BJE helps schools develop earthquake safety measures and gives them accreditation when they demonstrate, among other things, a concern for student safety. 

Determining emergency procedures is part of the schools’ accreditation process, according to Miriam Prum Hess, director of BJE’s centers for excellence in day school education. 

For example, at Sinai Akiba Academy, the school for Sinai Temple in Westwood, which has both a preschool and kindergarten through eighth grade in the day school and is located at the busy intersection of Wilshire and Beverly Glen boulevards, approximately 1,000 students and staff are on campus on any given weekday. Emergency drills for both school and synagogue have to be run with absolute efficiency, synagogue executive director Howard Lesner said. 

“We all have radio contacts, overseeing it, making sure the entire building is completely empty, and people have to report on the radio when they’ve arrived and every student is accounted for,” he said. “I oversee what goes on with the triage, and basically my job is to oversee the entire evacuation process.”

“You’re talking about 480 kids out of the day school, 150 out of the preschool and 300 staff members,” he said.

Ilan Ramon Day School is at the opposite end of the spectrum in many ways. Serving approximately 150 students, the Agoura Hills school is located in a community of mountains, urban sprawl and stables. Despite the school’s smaller size and quieter suburban setting, its students participate in earthquake drills every few weeks. The school also takes part every year in the Great California ShakeOut, a statewide earthquake drill that draws the participation of millions of people from schools, workplaces and elsewhere, according to shakeout.org.

“The basic message if the ground is moving: You drop and cover and you hold on,” said Yuri Hronsky, Ilan Ramon’s head of school. “Cover as much of your body as possible, and hold whatever you can hold onto.”

Lesner referred to these exercises as “drop drills,” in which students protect their heads and necks while crouching underneath their desks. 

Earthquake safety experts agree these drills are best practice. The Earthquake Country Alliance, which works with the Southern California Earthquake Center at USC toward mitigating earthquake damage, refers to them as “Drop, Cover and Hold On.” 

Of course, there is more to earthquake preparation than drills. 

BJE, for instance, recommends that schools have advance communication technology, which can take many forms, such as auto-dial messaging, Hess said. This allows a school to simultaneously contact everybody on a list.

“We record one message, and with the push of one button, it either sends out a text or sends out a call to any number of stakeholders,” Hess said.

This technology is critical, although some places still rely on the old-fashioned buddy system. 

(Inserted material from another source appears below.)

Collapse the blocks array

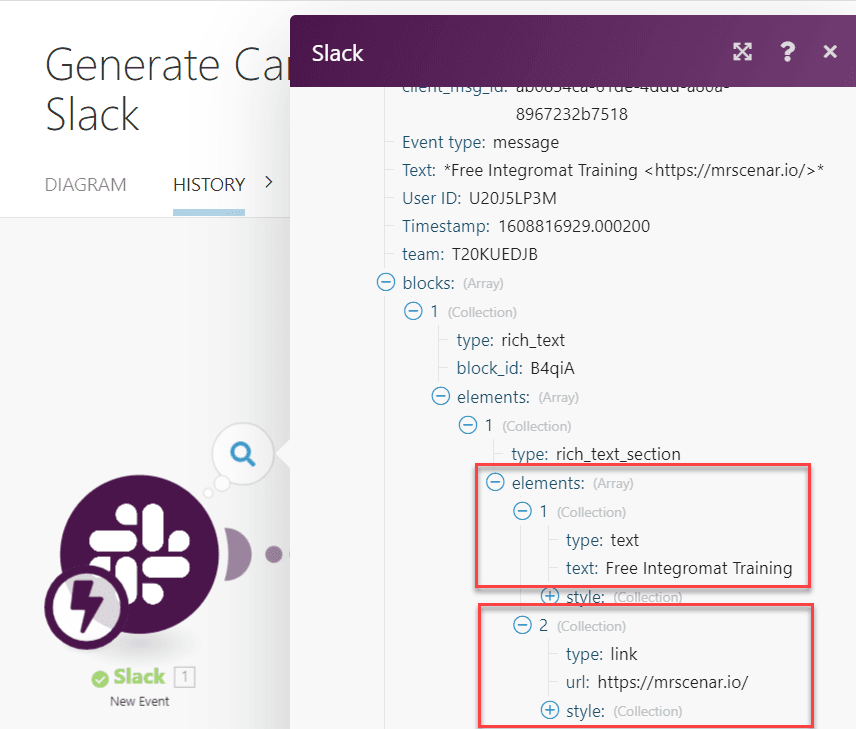coord(385,283)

Temple Adat Elohim (TAE), which runs an early childhood center and a religious school in Thousand Oaks, recognizes that phone systems don’t always work the way we want them to: During the 1994 Northridge earthquake, long-distance calls were easier to make than local ones.

Therefore, TAE’s emergency system is to relay messages to a synagogue in Galveston, Texas,  Temple B’nai Israel, which has agreed to convey emergency messages if needed to community members who are not at the shul and are unable to make contact.  

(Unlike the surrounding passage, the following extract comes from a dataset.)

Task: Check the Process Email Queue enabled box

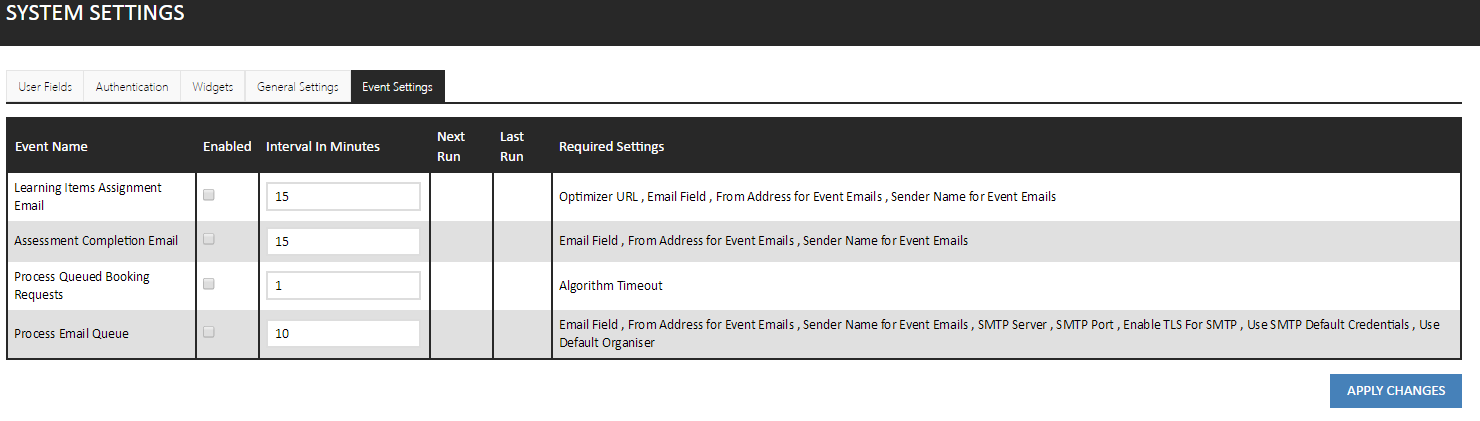Action: [x=209, y=332]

“It was decided that we would establish an out-of-the-area contact point for our temple to call to let them know that everything is OK at TAE,” executive director Aliza Goland said in an e-mail.

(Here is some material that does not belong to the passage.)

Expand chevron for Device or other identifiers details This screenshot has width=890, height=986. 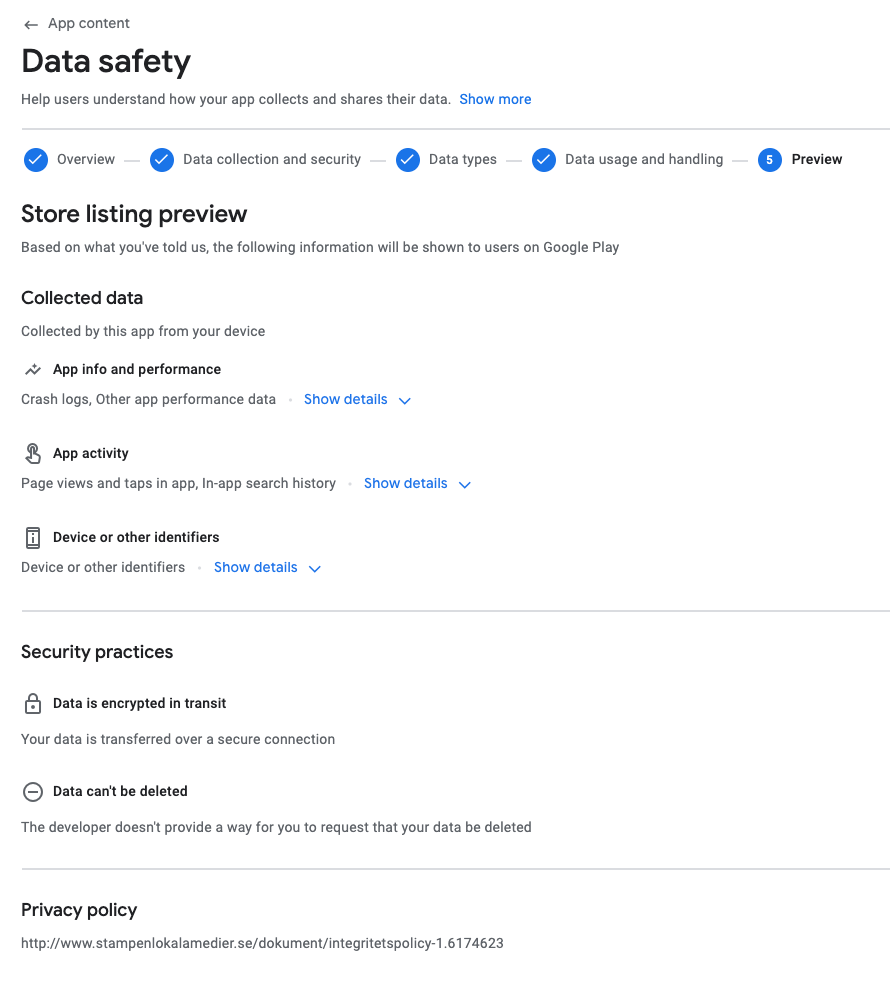[x=314, y=568]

Many schools have such relationships with other out-of-state communities, Hess said.

Staying on top of communication is important, but it is not the only concern. Well-stocked earthquake kits offer another preparation tool.

“Water, flashlights, normal things that you’d find in any earthquake kit that even homes and other businesses have,” said Sinai Temple’s Lesner, describing the contents of the kits there. 

“We change it over every few years when it expires. It’s not gourmet, but it certainly, in the event of an emergency, would sustain people,” he said.

Meanwhile, at Ilan Ramon, educators don’t need to worry about alarming their students. They understand that earthquakes are a fact of life in Los Angeles, Hronsky said.

“We live in California, and our kids are pretty in tune to this stuff.